Snow shoe 2:34:17 [3] 8.76 km (17:37 / km) +137m 16:20 / km
Ukrainian O Cup
My Garmin said 1.86km. I did a rare update to the race record distance.
I went out early because the temperature was expected to drop through the weekend. I was pretty happy with my navigation today. I found map orientation critical in many places on the course.
I didn’t take the optimum route to the first CP, but I did make a safe ‘error’. I then burned a few minutes trying to read the QR code manually, expecting this to be the 2nd check. Turns out that start didn’t count as a CP - I should have looked closer at the count after punching in. This and agreeing to an interview for a college student after punching in at the start had me leave CP1 7-10 minutes late. Not tragic, given I wasn’t racing for position.
Good transit through 2-4 and into the box. A couple of fast women passed me 3 times over 5 CP. My off trail short cuts on snow shoes let me slip ahead while they ran a trail. They left me behind on a longish uphill trail and were one CP ahead coming out of the box.
A group of 5 walkers were distressed when I didn’t punch an obvious control, so I took the time to verify it wasn’t for me and explain to them how it worked. They wanted to text me when they saw more flags. Burned a few more minutes before getting back on track to CP5. Here I noticed time might be tight. I had a good line to CP6, but the bushwalking was brutal. I was sinking almost to my knees with snow shoes and lots of fallen timber was disguised by deep snow. Not to mention a big elevation change, so my legs were shot at the top. Turns out overshooting on the trail and cutting back would have been better given the snow depth, but I assumed Bush snow depth would be similar throughout this relatively small area.

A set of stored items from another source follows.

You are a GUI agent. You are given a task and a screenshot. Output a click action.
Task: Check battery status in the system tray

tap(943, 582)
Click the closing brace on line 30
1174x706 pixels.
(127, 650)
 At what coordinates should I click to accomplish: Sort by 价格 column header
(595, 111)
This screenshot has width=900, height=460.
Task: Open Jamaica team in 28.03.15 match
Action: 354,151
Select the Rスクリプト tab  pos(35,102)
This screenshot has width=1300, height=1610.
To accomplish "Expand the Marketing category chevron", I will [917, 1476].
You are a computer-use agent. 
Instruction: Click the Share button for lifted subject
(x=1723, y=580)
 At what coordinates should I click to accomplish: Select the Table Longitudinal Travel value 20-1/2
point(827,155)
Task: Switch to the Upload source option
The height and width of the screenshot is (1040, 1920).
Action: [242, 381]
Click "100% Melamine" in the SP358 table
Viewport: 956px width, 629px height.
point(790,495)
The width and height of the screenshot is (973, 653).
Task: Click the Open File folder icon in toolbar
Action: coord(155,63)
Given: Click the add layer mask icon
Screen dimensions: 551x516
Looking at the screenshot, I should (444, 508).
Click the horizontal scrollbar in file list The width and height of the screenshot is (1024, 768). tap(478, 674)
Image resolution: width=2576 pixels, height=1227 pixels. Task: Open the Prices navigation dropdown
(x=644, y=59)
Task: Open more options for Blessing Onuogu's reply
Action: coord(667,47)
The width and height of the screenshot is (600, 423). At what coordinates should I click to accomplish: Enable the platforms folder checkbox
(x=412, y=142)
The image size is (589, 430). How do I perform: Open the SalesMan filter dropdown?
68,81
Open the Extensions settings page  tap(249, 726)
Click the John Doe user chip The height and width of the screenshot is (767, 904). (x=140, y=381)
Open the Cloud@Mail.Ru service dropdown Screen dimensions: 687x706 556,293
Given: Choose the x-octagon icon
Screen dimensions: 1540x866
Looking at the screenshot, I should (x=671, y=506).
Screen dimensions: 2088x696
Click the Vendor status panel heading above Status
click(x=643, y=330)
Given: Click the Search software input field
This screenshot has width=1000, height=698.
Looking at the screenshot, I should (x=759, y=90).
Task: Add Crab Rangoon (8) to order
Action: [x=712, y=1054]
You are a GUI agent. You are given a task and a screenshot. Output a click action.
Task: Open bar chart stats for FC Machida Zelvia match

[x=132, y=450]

Now time was really short. CP7 was a bit of a hike, but a good nav test, so I went for it. I did wonder what the missed CP charge versus overtime charge. Turns out a CP is worth about 2 minutes - not a trade I would make going for points. Finding CP7 without mishap was satisfying though, even though my time ran out while I checked my path to CP8.
A junction on the trail I took from CP7 didn’t look like what I wanted so I made a safe choice. Next junction made it clear I wasn’t where I wanted to be, so I sacrificed CP 8 and made turns north or east to get to the boundary trail that would take me out, and a free shot at CP9. Slowed a bit between CP9 and the finish because a couple of families were using the trail as a sledding hill.
Dead last among people who went out this morning - not many.
Knowing to CP/time tradeoff, I would have skipped CP7&8. And maybe gone to find them after clocking out.
I thought of trying the beginner course tomorrow, but it is pretty straight forward. If it isn’t sinfully cold, I might do it as an exercise, and go find CP8. I think it is pretty easy to find going backwards.